TEXT FOR ANALYSIS Start Marker

The use of tablets and smartphones among young children has simply become child’s play, with kids able to skillfully tap and swipe before they can walk or talk.
A study, appearing Monday in Pediatrics, finds early adoption and “almost universal exposure” and use of mobile devices among young children. It also suggests signs the digital divide separating low- and middle-income access to technology may be disappearing.
Nearly all of the children ages 6 months to 4 years surveyed in a low-income minority community in Philadelphia had used a mobile device, researchers found, with 97% of parents saying their kids had used a mobile device -- many before their first birthday.
The study involved a 20-question survey of parents of 350 children in an urban, low-income, minority community. The study affirmed earlier findings that TV ownership is nearly ubiquitous at 97%. Smartphone ownership was also high with 77% of parents saying they had a smartphone.
The study found that most of the 3- and 4-year-olds could navigate the devices without help.
In addition, the results suggest that, where once there had been a vast digital divide with minorities lagging in tech usage, the gap appears to be closing. In this predominantly black community, 75% of the kids had their own mobile device by age 4, half had their own TVs, the study found.
The fact that the kids were so conversant with the devices suggested they got their hands on them early, often and independently, the study found. These devices have been displacing television as major sources of media consumption, whether for watching shows or using apps.

TEXT FOR ANALYSIS End Marker

WHAT TO DO:
A. According to the article on young children's use of mobile devices, what share of the children in the surveyed community had their own mobile device by age 4?
B. Reproduce the passage of the article on young children's use of mobile devices, starting at "Nearly all of" and ending at "devices without help.".

GIVEN ENTRIES Start Marker

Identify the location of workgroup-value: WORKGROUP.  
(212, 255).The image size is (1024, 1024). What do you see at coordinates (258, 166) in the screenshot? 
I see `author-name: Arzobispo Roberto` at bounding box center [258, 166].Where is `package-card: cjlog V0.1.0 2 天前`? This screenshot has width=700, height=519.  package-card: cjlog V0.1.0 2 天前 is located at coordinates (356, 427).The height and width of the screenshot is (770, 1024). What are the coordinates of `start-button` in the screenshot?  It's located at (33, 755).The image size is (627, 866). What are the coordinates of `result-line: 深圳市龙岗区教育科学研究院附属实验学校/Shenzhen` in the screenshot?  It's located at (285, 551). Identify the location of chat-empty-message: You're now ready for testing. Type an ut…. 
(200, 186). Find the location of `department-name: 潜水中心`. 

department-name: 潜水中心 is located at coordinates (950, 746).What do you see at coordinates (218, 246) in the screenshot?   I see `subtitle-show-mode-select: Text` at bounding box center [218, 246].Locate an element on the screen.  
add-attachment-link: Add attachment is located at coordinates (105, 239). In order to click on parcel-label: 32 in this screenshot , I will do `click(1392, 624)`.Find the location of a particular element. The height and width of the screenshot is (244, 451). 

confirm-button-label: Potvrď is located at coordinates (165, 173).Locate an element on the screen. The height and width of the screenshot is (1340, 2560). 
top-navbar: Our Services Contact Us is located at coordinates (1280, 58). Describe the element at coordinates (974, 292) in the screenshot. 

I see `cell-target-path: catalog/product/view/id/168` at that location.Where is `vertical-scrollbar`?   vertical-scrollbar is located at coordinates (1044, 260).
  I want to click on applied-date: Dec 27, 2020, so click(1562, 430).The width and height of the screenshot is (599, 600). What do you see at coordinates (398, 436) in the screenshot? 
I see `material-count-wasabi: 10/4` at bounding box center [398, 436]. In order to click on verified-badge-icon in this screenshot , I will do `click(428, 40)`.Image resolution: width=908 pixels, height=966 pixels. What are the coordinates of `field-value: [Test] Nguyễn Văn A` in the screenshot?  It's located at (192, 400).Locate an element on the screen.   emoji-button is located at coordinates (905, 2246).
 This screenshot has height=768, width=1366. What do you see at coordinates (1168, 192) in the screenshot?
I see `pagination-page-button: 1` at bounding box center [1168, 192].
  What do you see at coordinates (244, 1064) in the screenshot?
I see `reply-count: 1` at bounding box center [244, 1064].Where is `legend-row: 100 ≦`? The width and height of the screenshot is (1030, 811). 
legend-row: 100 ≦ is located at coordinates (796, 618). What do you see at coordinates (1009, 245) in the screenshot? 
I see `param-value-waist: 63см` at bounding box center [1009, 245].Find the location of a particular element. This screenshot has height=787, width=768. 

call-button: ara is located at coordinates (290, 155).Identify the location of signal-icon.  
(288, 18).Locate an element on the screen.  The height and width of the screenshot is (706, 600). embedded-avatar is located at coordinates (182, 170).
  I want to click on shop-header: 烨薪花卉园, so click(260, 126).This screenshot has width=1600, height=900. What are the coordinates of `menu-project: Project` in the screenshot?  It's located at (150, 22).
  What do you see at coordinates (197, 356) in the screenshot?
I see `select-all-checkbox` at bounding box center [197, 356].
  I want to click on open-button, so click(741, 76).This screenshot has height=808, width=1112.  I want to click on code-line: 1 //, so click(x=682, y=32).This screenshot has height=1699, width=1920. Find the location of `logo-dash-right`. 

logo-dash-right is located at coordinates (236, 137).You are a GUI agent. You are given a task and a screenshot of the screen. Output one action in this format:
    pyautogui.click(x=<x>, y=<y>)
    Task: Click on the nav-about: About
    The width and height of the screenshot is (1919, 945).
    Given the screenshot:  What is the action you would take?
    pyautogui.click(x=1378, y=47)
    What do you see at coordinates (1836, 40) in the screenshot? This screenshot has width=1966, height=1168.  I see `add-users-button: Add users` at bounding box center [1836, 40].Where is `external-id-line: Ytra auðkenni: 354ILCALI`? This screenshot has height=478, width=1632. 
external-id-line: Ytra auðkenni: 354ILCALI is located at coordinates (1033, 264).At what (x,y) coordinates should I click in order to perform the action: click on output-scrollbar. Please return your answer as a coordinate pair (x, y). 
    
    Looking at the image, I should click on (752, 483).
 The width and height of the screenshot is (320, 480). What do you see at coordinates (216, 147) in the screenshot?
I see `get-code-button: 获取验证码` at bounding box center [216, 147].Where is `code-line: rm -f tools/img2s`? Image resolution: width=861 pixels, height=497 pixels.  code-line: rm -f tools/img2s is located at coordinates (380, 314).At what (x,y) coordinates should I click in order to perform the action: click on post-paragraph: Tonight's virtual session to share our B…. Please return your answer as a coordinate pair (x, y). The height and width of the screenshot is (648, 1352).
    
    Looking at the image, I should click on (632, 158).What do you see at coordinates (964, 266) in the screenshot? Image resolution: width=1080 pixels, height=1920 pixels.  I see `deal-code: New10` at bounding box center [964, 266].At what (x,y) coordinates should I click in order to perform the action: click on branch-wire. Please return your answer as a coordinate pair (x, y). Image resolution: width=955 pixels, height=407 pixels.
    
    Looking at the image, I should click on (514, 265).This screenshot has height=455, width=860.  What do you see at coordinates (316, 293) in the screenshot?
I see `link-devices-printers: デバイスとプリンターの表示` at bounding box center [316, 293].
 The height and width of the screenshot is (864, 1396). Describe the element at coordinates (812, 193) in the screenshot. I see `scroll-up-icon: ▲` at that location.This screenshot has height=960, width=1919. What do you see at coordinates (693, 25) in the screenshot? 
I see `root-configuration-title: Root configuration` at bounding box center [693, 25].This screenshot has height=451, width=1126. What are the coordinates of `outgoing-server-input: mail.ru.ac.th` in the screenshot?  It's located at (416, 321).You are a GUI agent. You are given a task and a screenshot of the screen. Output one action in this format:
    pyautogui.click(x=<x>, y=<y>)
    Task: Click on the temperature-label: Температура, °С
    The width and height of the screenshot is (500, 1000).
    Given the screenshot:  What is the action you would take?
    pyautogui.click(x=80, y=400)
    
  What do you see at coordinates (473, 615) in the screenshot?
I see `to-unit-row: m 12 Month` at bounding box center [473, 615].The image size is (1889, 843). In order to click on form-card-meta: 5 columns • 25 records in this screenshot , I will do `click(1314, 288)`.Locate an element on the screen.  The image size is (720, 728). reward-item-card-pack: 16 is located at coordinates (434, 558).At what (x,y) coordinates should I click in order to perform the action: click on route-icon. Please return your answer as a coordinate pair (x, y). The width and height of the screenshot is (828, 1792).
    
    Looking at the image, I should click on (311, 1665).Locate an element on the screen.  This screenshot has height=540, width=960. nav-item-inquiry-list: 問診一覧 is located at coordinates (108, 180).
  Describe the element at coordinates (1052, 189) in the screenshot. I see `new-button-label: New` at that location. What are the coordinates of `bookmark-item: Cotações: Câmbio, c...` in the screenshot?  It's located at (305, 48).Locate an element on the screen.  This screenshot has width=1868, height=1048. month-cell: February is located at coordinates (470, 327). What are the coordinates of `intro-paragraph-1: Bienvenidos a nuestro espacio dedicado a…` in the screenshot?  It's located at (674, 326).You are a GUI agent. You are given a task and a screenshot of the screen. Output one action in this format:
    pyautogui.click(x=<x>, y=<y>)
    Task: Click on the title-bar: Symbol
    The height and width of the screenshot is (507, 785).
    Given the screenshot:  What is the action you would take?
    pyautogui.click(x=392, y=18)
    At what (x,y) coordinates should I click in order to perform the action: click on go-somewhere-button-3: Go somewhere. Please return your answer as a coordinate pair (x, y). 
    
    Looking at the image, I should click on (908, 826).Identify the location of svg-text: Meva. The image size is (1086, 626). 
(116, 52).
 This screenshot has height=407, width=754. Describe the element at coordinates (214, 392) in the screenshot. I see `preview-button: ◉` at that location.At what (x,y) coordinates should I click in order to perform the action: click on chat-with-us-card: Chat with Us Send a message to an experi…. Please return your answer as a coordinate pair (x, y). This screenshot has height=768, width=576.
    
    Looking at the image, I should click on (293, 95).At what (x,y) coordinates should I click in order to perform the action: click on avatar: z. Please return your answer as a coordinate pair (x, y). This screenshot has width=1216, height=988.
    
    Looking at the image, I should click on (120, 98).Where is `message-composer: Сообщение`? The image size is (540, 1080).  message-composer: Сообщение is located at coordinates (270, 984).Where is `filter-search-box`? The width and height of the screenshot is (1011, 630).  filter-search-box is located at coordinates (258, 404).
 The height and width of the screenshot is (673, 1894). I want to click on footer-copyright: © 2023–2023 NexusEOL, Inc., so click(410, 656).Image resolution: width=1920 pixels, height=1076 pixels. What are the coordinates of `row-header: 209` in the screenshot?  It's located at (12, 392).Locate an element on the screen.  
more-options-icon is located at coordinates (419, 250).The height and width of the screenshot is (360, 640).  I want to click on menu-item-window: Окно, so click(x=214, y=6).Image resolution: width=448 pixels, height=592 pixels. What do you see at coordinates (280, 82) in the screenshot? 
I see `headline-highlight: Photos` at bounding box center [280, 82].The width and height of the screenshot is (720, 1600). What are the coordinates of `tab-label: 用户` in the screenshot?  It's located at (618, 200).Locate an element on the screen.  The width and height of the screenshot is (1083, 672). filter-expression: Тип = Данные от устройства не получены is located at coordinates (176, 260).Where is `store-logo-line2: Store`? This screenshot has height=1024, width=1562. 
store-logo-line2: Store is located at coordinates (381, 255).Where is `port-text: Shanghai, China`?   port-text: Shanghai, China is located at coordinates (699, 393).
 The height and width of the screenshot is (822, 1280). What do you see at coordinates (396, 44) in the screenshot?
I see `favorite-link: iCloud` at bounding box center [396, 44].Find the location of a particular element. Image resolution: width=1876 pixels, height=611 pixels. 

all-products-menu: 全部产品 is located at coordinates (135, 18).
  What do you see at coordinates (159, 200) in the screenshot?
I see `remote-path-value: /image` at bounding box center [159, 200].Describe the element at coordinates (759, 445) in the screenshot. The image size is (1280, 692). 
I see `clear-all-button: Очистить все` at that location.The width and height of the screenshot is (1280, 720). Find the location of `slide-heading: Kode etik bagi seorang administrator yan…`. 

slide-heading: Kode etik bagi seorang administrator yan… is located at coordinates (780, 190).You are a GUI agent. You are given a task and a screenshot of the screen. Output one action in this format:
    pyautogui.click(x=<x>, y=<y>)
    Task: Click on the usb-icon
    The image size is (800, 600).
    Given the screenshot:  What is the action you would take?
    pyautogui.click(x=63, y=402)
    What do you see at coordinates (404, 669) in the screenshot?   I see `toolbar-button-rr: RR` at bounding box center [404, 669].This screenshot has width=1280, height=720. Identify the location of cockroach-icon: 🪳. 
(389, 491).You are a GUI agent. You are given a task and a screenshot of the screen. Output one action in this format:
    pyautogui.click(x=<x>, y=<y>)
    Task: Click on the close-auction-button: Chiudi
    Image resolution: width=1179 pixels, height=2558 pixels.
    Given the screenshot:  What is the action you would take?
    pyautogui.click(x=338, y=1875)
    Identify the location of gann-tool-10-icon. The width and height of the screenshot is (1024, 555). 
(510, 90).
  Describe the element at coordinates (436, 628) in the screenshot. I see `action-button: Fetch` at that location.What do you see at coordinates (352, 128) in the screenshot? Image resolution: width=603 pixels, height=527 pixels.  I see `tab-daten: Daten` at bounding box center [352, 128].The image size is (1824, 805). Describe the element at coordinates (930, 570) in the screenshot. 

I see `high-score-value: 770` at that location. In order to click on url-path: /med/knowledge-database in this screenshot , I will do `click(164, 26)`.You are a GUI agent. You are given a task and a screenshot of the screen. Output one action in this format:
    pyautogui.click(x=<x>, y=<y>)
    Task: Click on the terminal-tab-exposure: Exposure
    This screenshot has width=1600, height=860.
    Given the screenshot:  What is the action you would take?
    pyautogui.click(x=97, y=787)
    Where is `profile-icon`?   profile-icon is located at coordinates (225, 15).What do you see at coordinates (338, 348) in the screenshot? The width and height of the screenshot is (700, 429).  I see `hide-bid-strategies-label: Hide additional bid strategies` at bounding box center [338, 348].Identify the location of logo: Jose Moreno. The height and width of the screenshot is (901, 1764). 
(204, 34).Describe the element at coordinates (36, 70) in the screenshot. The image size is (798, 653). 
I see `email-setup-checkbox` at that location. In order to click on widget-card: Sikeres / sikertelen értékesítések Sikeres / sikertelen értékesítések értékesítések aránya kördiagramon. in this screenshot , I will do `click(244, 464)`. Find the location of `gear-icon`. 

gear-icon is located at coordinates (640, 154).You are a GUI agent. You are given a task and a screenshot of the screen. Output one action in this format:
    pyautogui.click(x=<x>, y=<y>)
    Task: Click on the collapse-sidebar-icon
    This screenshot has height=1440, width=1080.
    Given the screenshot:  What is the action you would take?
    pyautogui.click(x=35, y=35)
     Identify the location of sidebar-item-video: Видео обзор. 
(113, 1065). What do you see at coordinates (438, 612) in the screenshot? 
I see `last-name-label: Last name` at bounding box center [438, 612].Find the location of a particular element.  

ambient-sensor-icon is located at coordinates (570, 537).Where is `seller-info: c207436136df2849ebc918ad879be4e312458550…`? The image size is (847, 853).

GIVEN ENTRIES End Marker

ANSWERS FOR EACH ITEM:
A. 75% of the children had their own mobile device by age 4.

B.
Nearly all of the children ages 6 months to 4 years surveyed in a low-income minority community in Philadelphia had used a mobile device, researchers found, with 97% of parents saying their kids had used a mobile device -- many before their first birthday.
The study involved a 20-question survey of parents of 350 children in an urban, low-income, minority community. The study affirmed earlier findings that TV ownership is nearly ubiquitous at 97%. Smartphone ownership was also high with 77% of parents saying they had a smartphone.
The study found that most of the 3- and 4-year-olds could navigate the devices without help.